@chiefaia/local-rag
v0.1.0
Published
Local-first RAG over the CAIA monorepo — Ollama embeddings + SQLite vector store, no cloud calls.
Readme
@chiefaia/local-rag
Local-first RAG over the CAIA monorepo. Indexes source files into an embedded SQLite vector store, embeds chunks via local Ollama, returns top-K snippets in response to natural-language queries — all without a cloud round-trip.
Used by:
@chiefaia/local-llm-routerwill route "needs context" task types through this layer (LAI-005)@chiefaia/llm-cachereuses the same embedder for semantic prompt cache lookups (LAI-004)
Install requirements
- Ollama daemon running at
127.0.0.1:11434(override viaOLLAMA_BASE_URL) - Embedding model pulled:
ollama pull nomic-embed-text - Node 20+ (for
Float32Arrayandnode:crypto)
Quick start
import { LocalRag } from '@chiefaia/local-rag';
const rag = new LocalRag({ dbPath: '.local-rag.db' });
await rag.indexDirectory('./packages');
const hits = await rag.query('how does the router decide local vs claude', {
topK: 5,
minScore: 0.3,
});
for (const hit of hits) {
console.log(`${hit.score.toFixed(2)} ${hit.chunk.path}:${hit.chunk.startLine}`);
}What's in the box
| component | what it does |
|--|--|
| Embedder | POST /api/embeddings to Ollama and return a Float32Array. Defaults to nomic-embed-text (768-dim, 19ms warm on M1 Pro). |
| chunkFile() | Line-window chunker (60 lines, 10 overlap) with a contextual header ([<path> L<a>-<b>]) prepended to each chunk for better retrieval recall. |
| VectorStore | better-sqlite3 with one row per chunk, embedding stored as a BLOB. Brute-force cosine search over all rows on query(). |
| LocalRag | High-level façade: walks a directory, chunks every matching file, embeds and stores, then exposes query(). |
The store deliberately doesn't use sqlite-vec. For the CAIA monorepo's expected ~50–100k chunks, brute-force cosine completes in well under 100 ms on M1 Pro and avoids a native-binary dependency. LAI-008 can swap in sqlite-vec if the index ever crosses ~1M chunks.
Embedding-model lock
A meta row stores the embedding model used to build the index. Re-opening the same db with a different Embedder model raises an error before any work happens — different models live in different vector spaces, and silently mixing them breaks retrieval in subtle ways. Delete the db file or pin the embedder.
File-walk defaults
- Includes:
.ts .tsx .js .jsx .md .mdx .json .yaml .yml - Excludes:
node_modules .git dist build .next coverage .turbo - Skips files larger than 200 KB (configurable)

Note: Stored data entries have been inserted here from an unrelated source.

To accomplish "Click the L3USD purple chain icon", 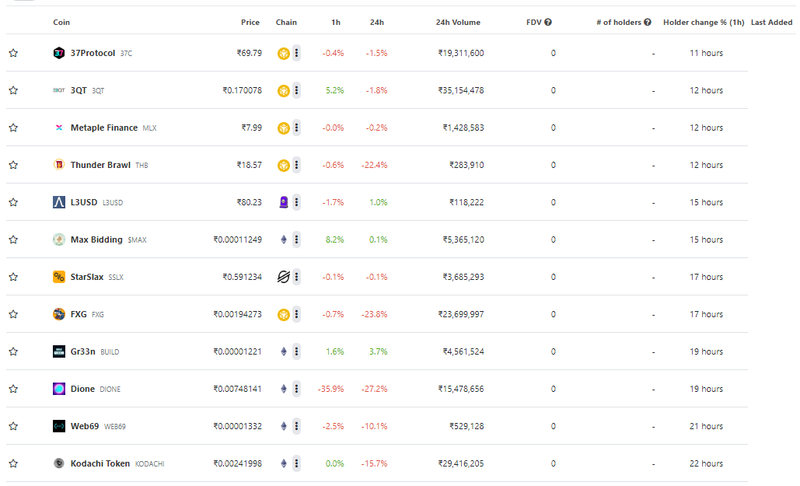I will 284,202.
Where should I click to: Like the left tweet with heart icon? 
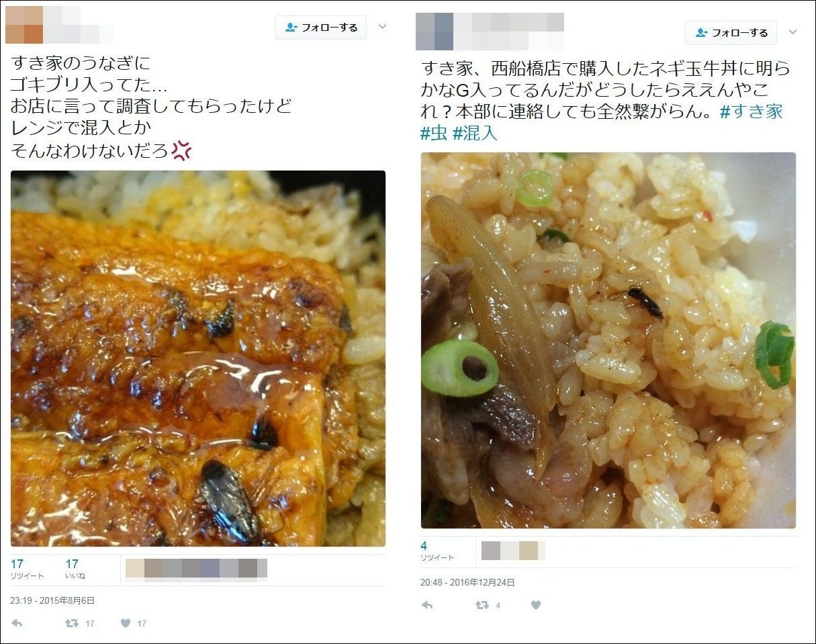[x=125, y=623]
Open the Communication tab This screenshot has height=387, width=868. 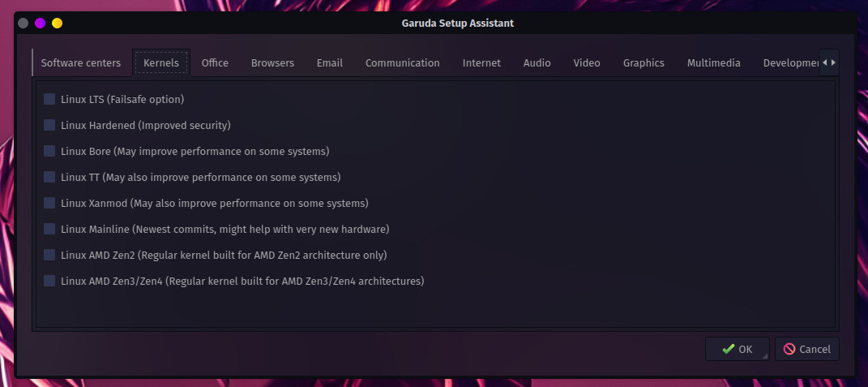click(x=403, y=62)
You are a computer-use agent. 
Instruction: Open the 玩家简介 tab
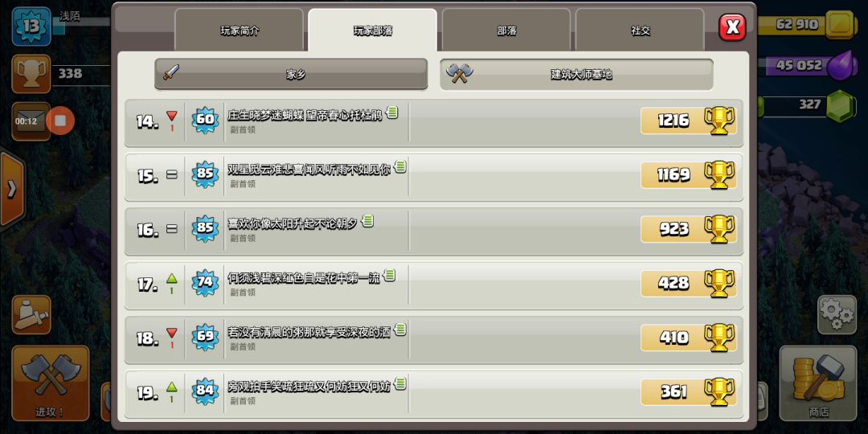(240, 31)
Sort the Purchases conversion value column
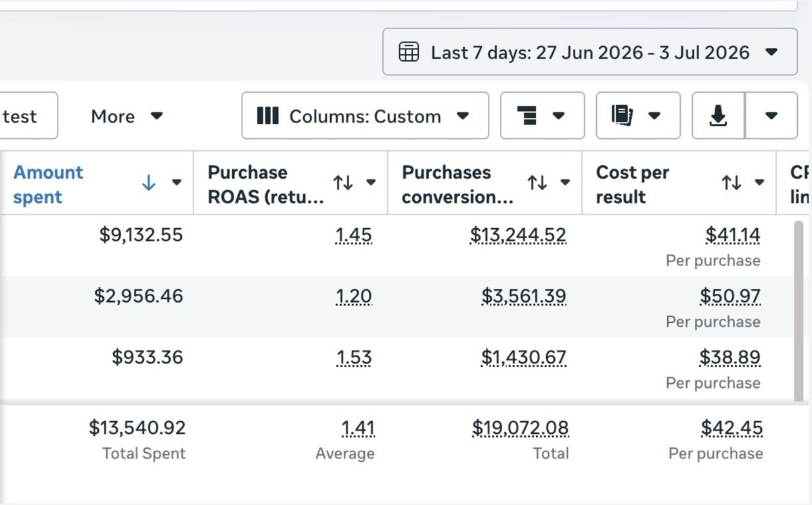 537,183
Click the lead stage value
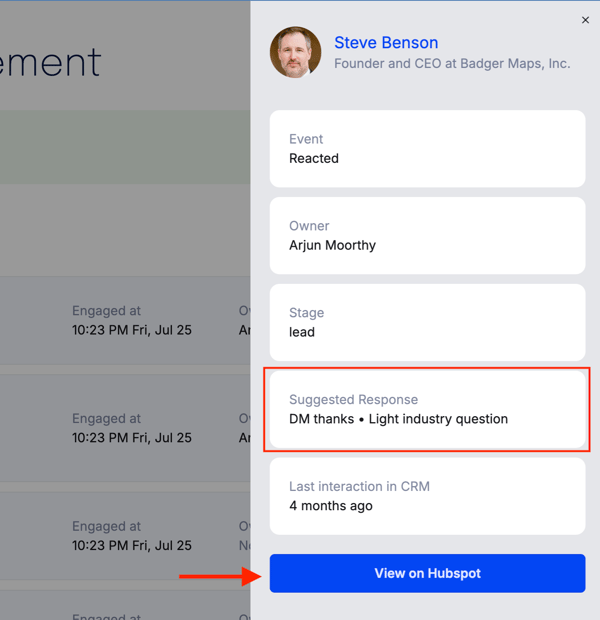The width and height of the screenshot is (600, 620). click(x=302, y=332)
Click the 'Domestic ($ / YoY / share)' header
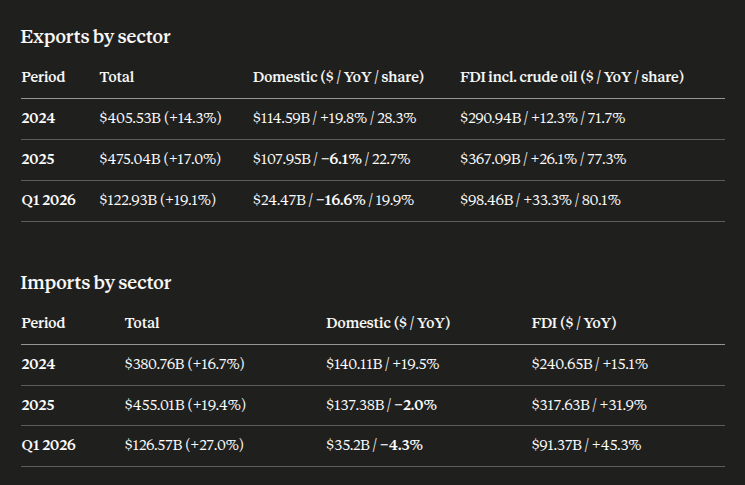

Override per-call via indexDirectory(root, { include, exclude, maxFileBytes }).
Testing
Unit tests run with mocked fetch (no live Ollama needed):
pnpm --filter @chiefaia/local-rag testLive smoke script (requires nomic-embed-text pulled and pnpm build first):
pnpm --filter @chiefaia/local-rag build
ROOT=./packages QUERY="how does the router decide local vs claude" \
node packages/local-rag/scripts/smoke.jsSample output on the local-rag source itself:
[local-rag] indexing src -> /tmp/local-rag-smoke.db
files=5
chunks=11, embedding...
[local-rag] indexed 11 chunks
[local-rag] query: "cosine similarity search"
[0.556] store.ts:1-60
[store.ts L1-60]
// Persistent vector store backed by better-sqlite3.
...Performance budget (M1 Pro 16GB, April 2026)
nomic-embed-textwarm latency: ~19ms / chunk- Index 50k chunks: ~16 minutes (sequential — Ollama serializes embedding calls per slot by default)
- Query (50k chunks indexed): ~50ms (embed prompt + brute-force cosine)
- Disk: ~600 MB for 50k chunks at 768-dim (Float32 + JSON metadata)
If the index walltime hurts, set OLLAMA_NUM_PARALLEL=2 daemon-side to roughly halve embedding time.
Roadmap
- LAI-005 wires this into the router so retrieval-style tasks ("explain this package", "where is X used") get RAG context inserted automatically.
- Reranking via
bge-reranker-v2-m3is a candidate for v0.2 if precision-at-1 isn't tight enough on the CAIA corpus. - AST chunking via tree-sitter is tracked under LAI-007.